## Aim A
In the forum reply on Azure storage copying below, what things does the reply say blob charges are based on? List each one as the reply states it.

## Excerpted text
-- start --
Hi anonymous user,
Sorry for the delay in response. Your previous reply was moved to moderation for some reason, I am working with platform team to restore it.
Please find below insights on your follow-up query.
1) Why we are hitting wasb?(wasb://) shall I directly hit abfs?(abfs://)?
- I used wasb just for example, you can use abfs . To further explore about WASB vs ADFS, please refer this doc.
2) copyUtil using the open(read) and create function.
i) will this read/write will increase the RU's? compared to azure Blob copy!
- AFAIK the blob charges are only for the data at rest, quantity and types of operations performed & data redundancy option selected. Since blob copy is beyond my expert area, I would suggest you to please open a new thread in Storage area , where we have our experts who can better assist on this ask.
ii) The entire part file data will be loaded to the memory and then written to target location. this will badly hit memory.
- There is limit of buffered data in hadoop and it is 4MB. So it will read 4MB data and then write it to destination blob.
Azure Blob Copy: https://learn.microsoft.com/en-us/java/api/overview/azure/storage-blob-readme?view=azure-java-stable#copy-a-blob
Distcp Java Utility:https://hadoop.apache.org/docs/r3.0.0/api/org/apache/hadoop/tools/DistCp.html
Could you suggest which one is best to choose as performance and cost effective.”
- W.r.t performance I think Distcp Java Utility is better but as Azure Blob copy is beyond my exert area, I would recommend to check with storage experts in Storage area about Azure blob copy.
If you are interested to explore concrete info about Distcp Java Utility performance or cost, please reach out in Cloudera community.
Hope this helps.
-- end --
## Records for this task
-- start --
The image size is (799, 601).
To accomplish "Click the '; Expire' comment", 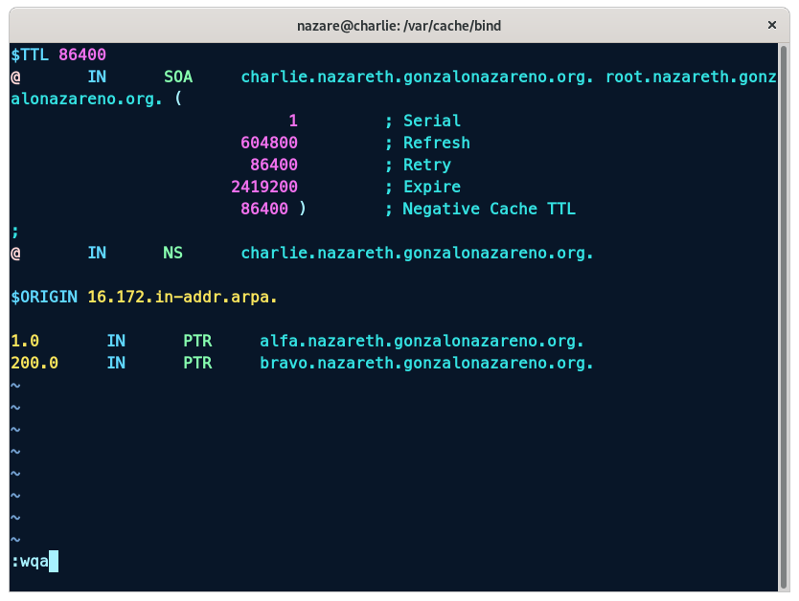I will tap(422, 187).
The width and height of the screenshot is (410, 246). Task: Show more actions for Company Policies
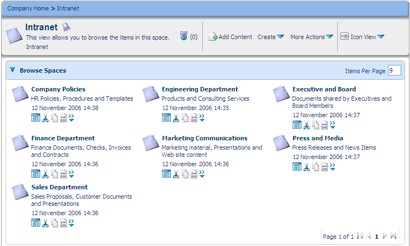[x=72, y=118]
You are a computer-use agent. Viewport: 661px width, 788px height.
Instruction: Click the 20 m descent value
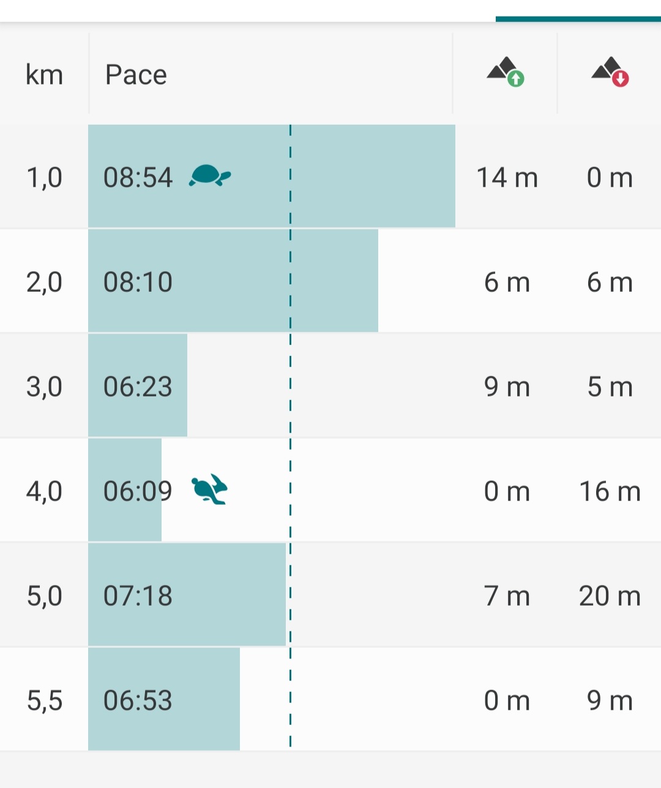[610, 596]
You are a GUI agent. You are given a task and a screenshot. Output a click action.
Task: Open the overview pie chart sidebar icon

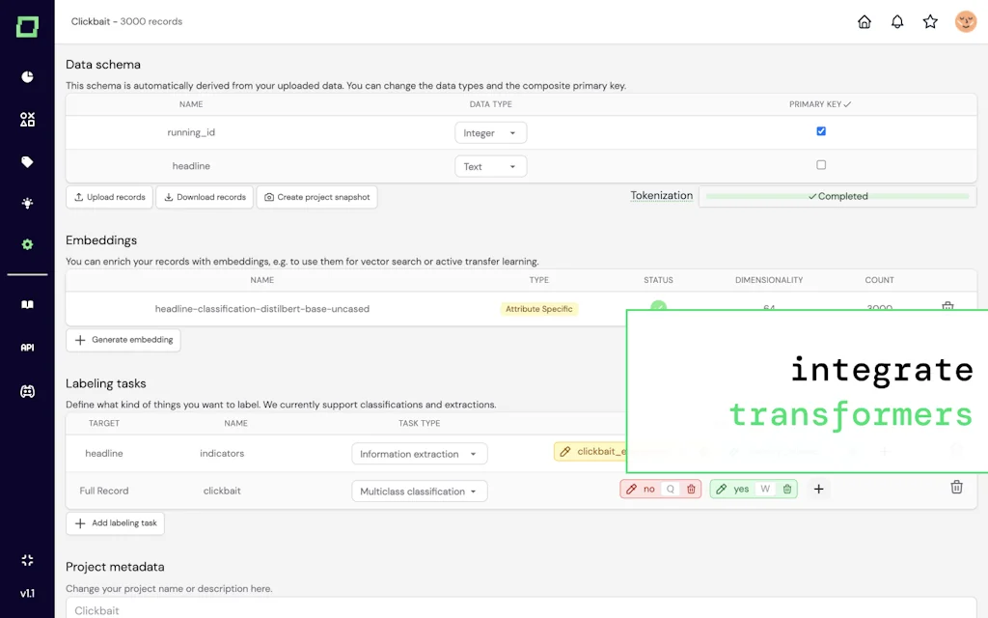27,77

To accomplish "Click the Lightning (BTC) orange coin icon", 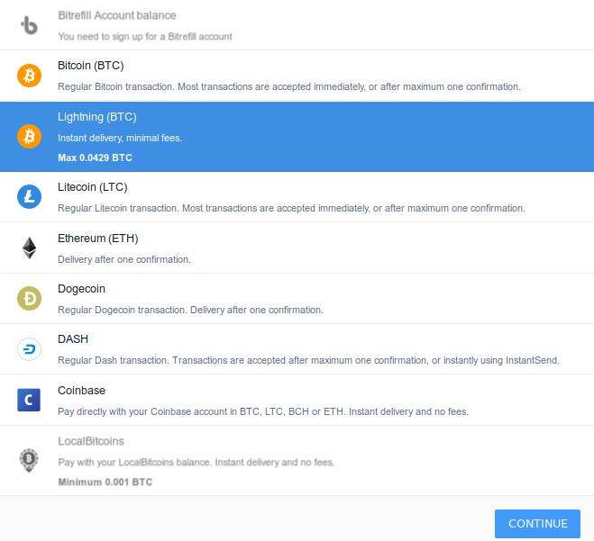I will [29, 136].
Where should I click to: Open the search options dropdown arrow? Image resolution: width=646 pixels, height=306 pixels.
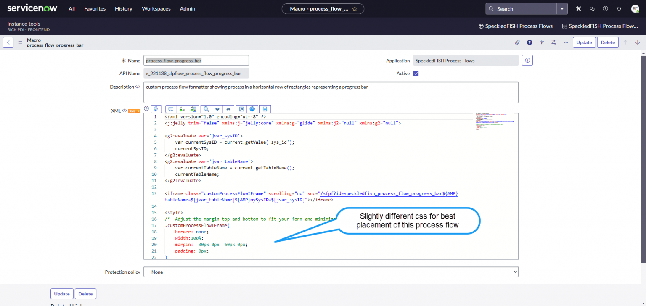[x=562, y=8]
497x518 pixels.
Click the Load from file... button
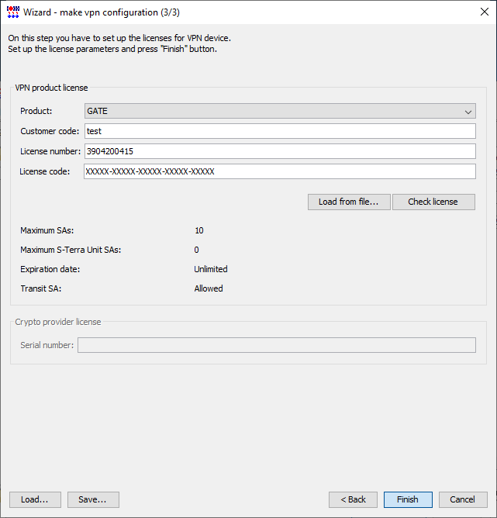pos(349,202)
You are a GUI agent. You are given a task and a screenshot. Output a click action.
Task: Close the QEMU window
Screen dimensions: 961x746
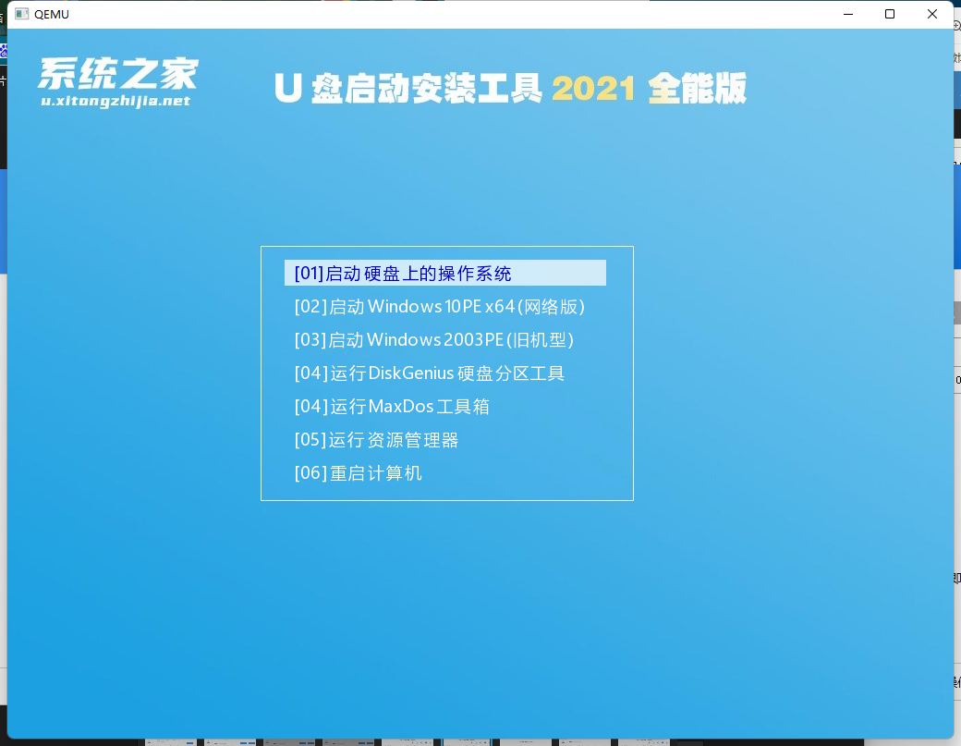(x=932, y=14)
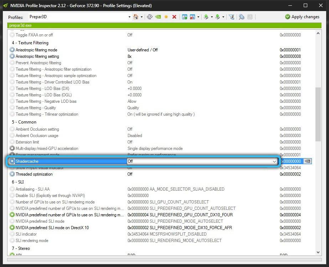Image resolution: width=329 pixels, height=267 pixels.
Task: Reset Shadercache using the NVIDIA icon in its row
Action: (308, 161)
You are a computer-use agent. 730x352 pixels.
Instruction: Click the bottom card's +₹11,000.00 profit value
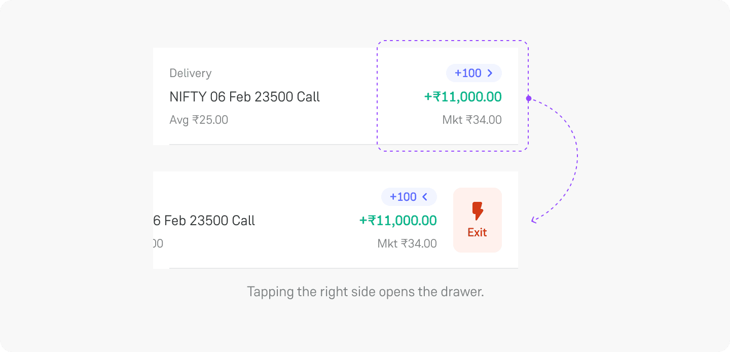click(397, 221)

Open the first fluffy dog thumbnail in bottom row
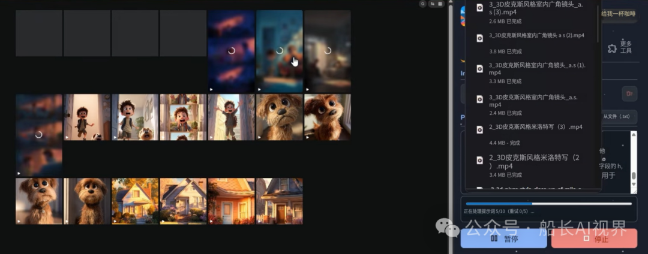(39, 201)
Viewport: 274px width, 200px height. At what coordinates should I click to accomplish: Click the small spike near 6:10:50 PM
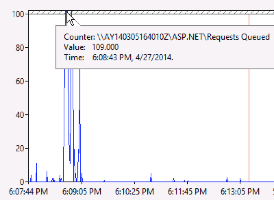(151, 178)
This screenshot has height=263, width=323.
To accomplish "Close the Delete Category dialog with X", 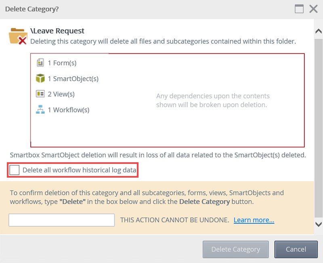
-- end --
## Aim B
Please output the lines of the records, from the line that holds "This screenshot has height=263, width=323." through the end of the records, both ends included. Leave the pictures out of your output.

## Solution A
- the data at rest
- quantity and types of operations performed
- data redundancy option selected

## Solution B
This screenshot has height=263, width=323.
To accomplish "Close the Delete Category dialog with X", 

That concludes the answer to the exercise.